If using either of these methods, it is essential that the PWD gate be placed in the exact same location as the corresponding cross-sectional area that is measured, otherwise the continuity equation is not valid.
This method is simpler, but is plagued by the fact that it relies on calculated cross-sectional areas of complex structures. This LVOT is relatively circular, and the assumptions made in these equations is more valid. The mitral annulus and the RVOT are more complex however, and subsequently difficult to determine an accurate cross-sectional area.
Proximal Isovelocity Surface Area (PISA) Method
This is by far the most complicated but also coolest-looking method of grading the severity of regurgitant lesions. It uses color flow doppler and aliasing velocities, along with a bit of math. Feel free to skip this if it makes your brain hurt - its applicability in the ICU or non-cardiac ORs is incredibly low. But it does look cool (😎) and it is a good way of testing your understanding of basic ultrasound physics.
Image a regurgitant lesion. As blood flows from a relatively large chamber such as the proximal aorta, towards a relatively small orifice such as a small hole between aortic cusps, the law of conservation of math (yay physics!) tells us that this blood must speed up as it approaches the regurgitant orifice. This creates theoretical "shells" centered on the regurgitant orifice, with progressively faster velocities as the radius of the shells decreases. We can "see" these shells by taking advantage of aliasing velocities.
What are aliasing velocities? (see section on pulsed-wave and color flow doppler in particular)

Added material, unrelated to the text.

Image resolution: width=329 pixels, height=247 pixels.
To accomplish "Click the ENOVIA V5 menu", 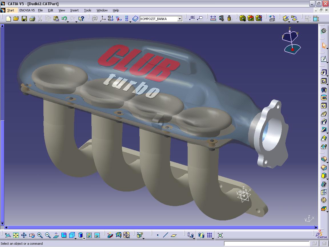I will (x=27, y=10).
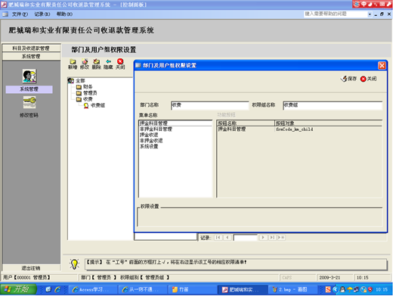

This is best done by adjusting the nyquist baseline down so that the aliasing velocity is more easily visualized as blood flow approaches the regurgitant orifice. The baseline of the nyquist should be adjusted down so that blood flowing in the same direction as the regurgitant jet aliases at the lower frequency (this almost certainly makes no sense in writing so see the associated picture if interested).